Regulation of inward rectifier potassium current ionic channel remodeling by AT 1 1 ‐Calcineurin‐NFAT signaling pathway in stretch‐induced hypertrophic atrial myocytes

摘要

Abstract Previous studies have shown that the activation of angiotensin II receptor type I (AT 1 ) is attributed to cardiac remodeling stimulated by increased heart load, and that it is followed by the activation of the calcineurin‐nuclear factor of activated T‐cells (NFAT) signaling pathway. Additionally, AT 1 has been found to be a regulator of cardiocyte ionic channel remodeling, and calcineurin‐NFAT signals participate in the regulation of cardiocyte ionic channel expression. A hypothesis therefore follows that stretch stimulation may regulate cardiocyte ionic channel remodeling by activating the AT 1 ‐calcineurin‐NFAT pathway. Here, we investigated the role of the AT 1 ‐calcineurin‐NFAT pathway in the remodeling of inward rectifier potassium (I k1 ) channel, in addition to its role in changing action potential, in stretch‐induced hypertrophic atrial myocytes of neonatal rats.
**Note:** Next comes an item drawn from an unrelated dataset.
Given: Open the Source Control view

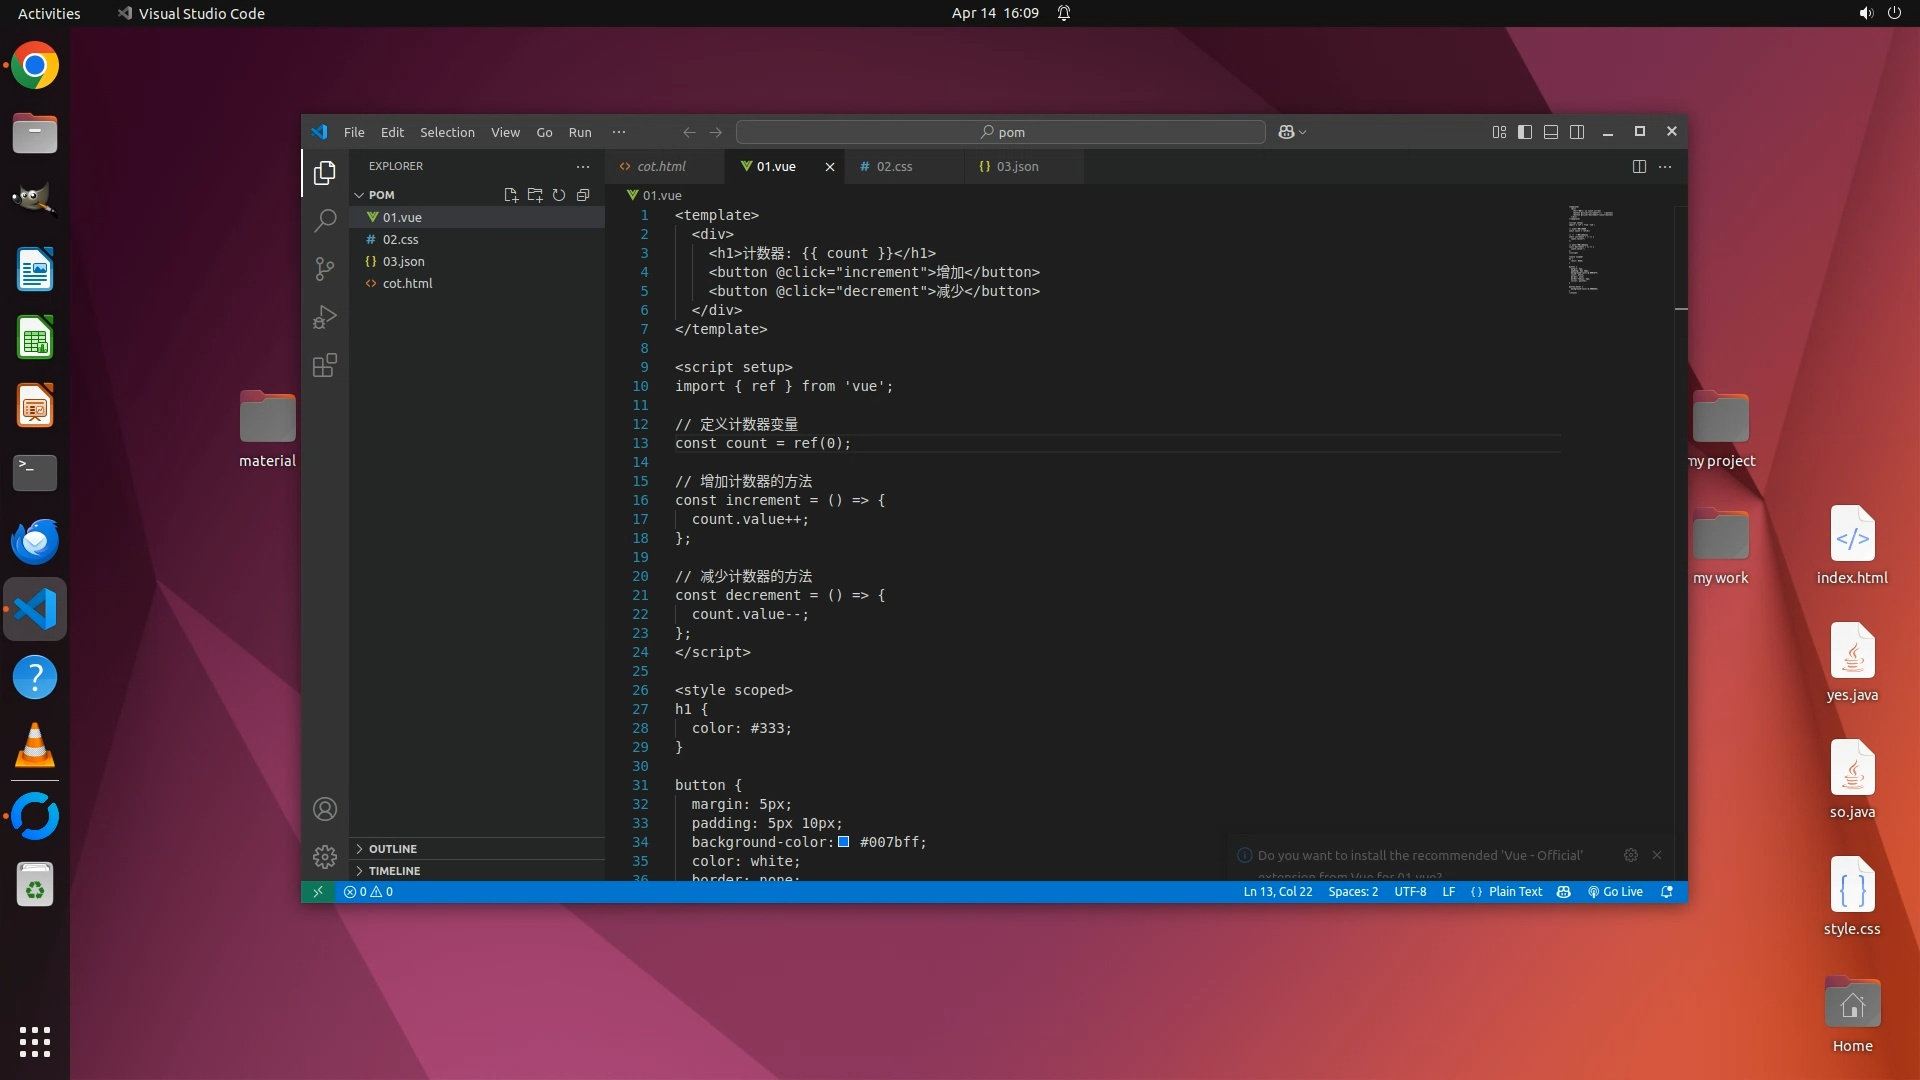Looking at the screenshot, I should [325, 269].
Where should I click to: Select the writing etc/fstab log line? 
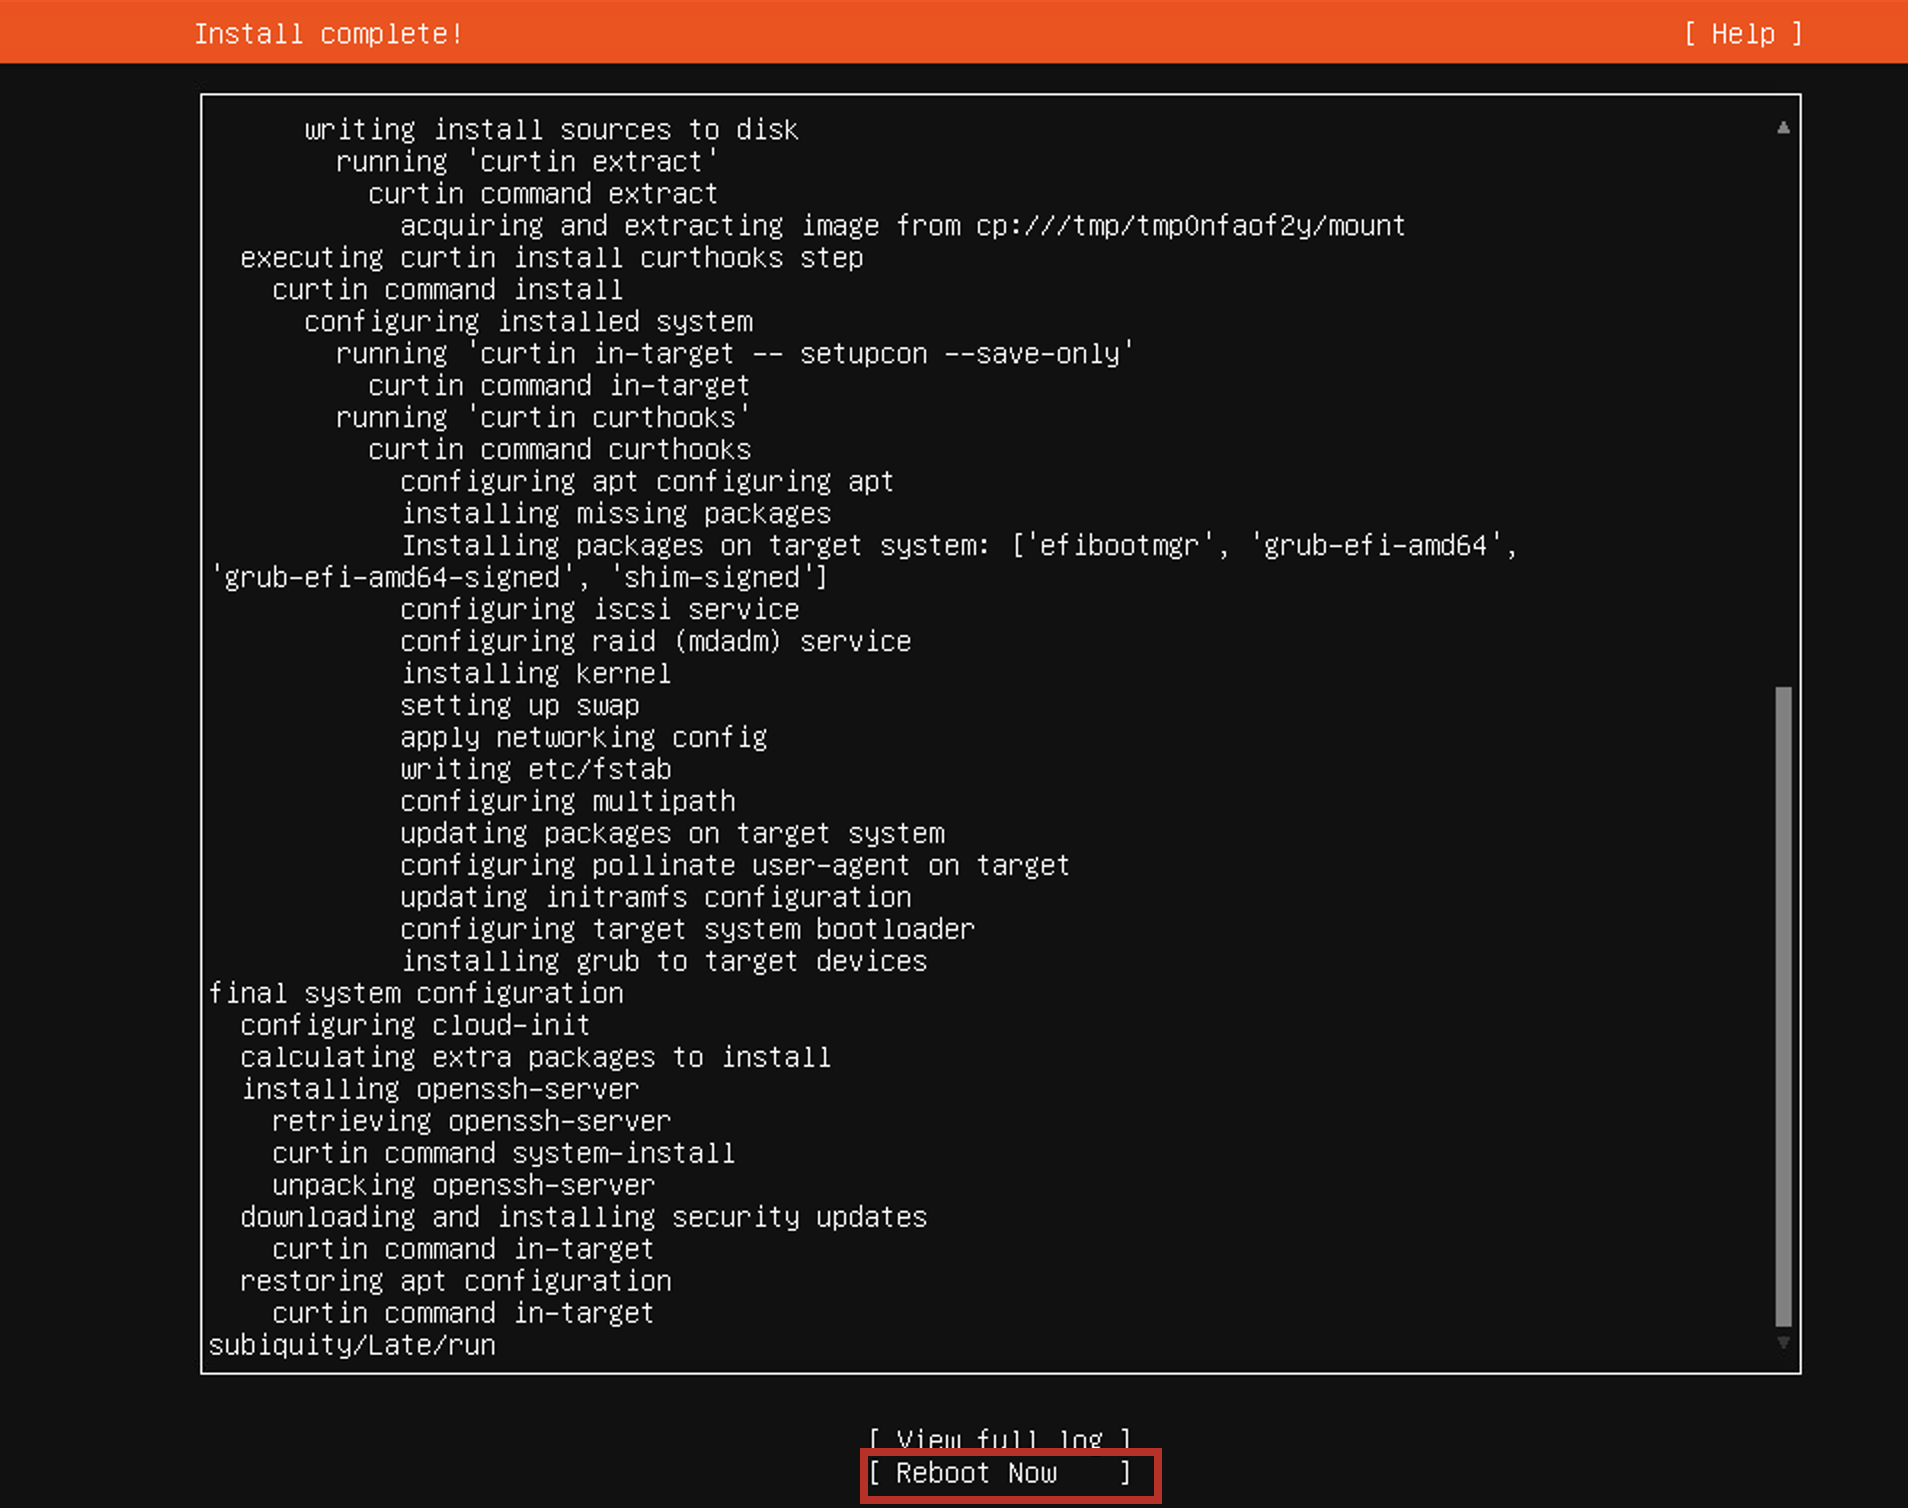pyautogui.click(x=535, y=768)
Our results showed that increased stretch significantly led to atrial myocytes hypertrophy; it also increased the activity of calcineurin enzymatic activity, which was subsequently attenuated by telmisartan or cyclosporine‐A. The level of NFAT 3 protein in nuclear extracts, the mRNA and protein expression of Kir2.1 in whole cell extracts, and the density of I k1 were noticeably increased in stretched samples. Stretch stimulation significantly shortened the action potential duration (APD) of repolarization at the 50% and 90% level. Telmisartan, cyclosporine‐A, and 11R‐VIVIT attenuated stretch‐induced alterations in the levels of NFAT 3 , mRNA and protein expression of Kir2.1, the density of I k1 , and the APD. Our findings suggest that the AT 1 ‐calcineurin‐NFAT signaling pathway played an important role in regulating I k1 channel remodeling and APD change in stretch‐induced hypertrophic atrial myocytes of neonatal rats.